En face de toute une génération de contemporains et de témoins encore vivants, il est difficile de comprendre comment des récits de miracles aussi circonstanciés que ceux que renferment nos Evangiles, accompagnés de noms propres de lieux et de personnes, fussent parvenus à s’accréditer, si les faits n’eussent pas été reconnus réels. Il est même impossible de concevoir qu’on eût osé publier sitôt de telles inventions. « Pour que de tels récits, dit Holtzmann, eussent pu être mis en circulation et généralement accueillis, s’ils n’étaient que des fictions, il faudrait qu’il se fût écoulé autant de dizaines d’années qu’il s’est écoulé d’années entre la vie de Jésus et la composition de nos Evangilese. »
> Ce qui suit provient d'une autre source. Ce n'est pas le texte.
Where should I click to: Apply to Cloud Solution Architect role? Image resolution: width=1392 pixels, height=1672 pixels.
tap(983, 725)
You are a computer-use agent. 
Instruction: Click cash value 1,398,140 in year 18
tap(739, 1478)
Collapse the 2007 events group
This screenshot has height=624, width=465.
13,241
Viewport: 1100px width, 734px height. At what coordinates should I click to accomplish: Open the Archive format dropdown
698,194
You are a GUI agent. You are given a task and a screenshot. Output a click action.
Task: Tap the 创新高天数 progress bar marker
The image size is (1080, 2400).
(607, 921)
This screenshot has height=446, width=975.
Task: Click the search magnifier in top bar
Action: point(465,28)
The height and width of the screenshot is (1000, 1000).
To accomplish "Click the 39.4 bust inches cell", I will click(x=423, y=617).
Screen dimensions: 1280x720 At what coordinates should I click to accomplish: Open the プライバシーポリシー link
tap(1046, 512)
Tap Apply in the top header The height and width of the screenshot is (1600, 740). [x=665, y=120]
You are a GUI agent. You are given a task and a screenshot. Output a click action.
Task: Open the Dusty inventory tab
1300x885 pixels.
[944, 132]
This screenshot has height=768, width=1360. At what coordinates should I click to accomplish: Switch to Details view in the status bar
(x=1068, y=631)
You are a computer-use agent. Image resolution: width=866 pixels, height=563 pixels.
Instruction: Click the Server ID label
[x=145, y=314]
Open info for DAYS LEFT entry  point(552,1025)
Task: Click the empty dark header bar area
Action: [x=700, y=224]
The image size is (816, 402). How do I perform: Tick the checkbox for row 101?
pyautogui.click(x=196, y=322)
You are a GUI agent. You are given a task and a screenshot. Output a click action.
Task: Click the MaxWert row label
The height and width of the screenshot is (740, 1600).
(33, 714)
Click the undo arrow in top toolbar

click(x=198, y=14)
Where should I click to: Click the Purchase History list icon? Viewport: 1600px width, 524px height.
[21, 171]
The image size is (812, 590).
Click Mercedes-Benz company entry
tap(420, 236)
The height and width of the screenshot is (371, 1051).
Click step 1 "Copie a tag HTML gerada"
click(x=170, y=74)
e – Die synoptischen Evangelien, page 504.
Le fait que nos Evangiles ont été publiés sous les yeux mêmes de la génération témoin des faits, voilà notre première considération. Voici la seconde :
2. Qui de nous, en comparant le récit du même miracle dans nos trois premiers Evangiles, n’a été frappé des différences qui caractérisent les trois narrations ? Le fond est le même, sans doute ; mais le plus souvent quelle diversité dans les détails ! Les trois récits ne coïncident parfaitement que dans les paroles du Seigneur et dans celles de ses interlocuteurs. On croit entendre trois messagers, arrivant de trois côtés différents et racontant, chacun à sa manière, le même fait dont ils viennent d’être tous trois les témoins. Je fais une supposition : Un naufrage vient d’avoir sous les yeux de toute une population. Trois témoins le racontent ; l’un a entendu le craquement du mât brisé par la tempête ; l’autre a vu la voile s’abattre sur le pont et envelopper les malheureux nautoniers ; le troisième a vu la vague pénétrer dans le navire entrouvert. Chacun fait ressortir le détail qui l’a frappé. Les trois récits ne concordent que lorsqu’il s’agit de rapporter un ordre énergique du capitaine ou un cri déchirant de l’une des victimes. La diversité même des trois récits ne démontre-t-elle pas la réalité du fait ? Tel est le témoignage de nos premiers Evangiles. L’accord est au fond, et les différences prouvent que cet accord n’est point artificiel, point calculé. Ce sont des récits jaillissant de source, et qui, en se complétant et en se rectifiant même parfois réciproquement, se confirment mutuellement.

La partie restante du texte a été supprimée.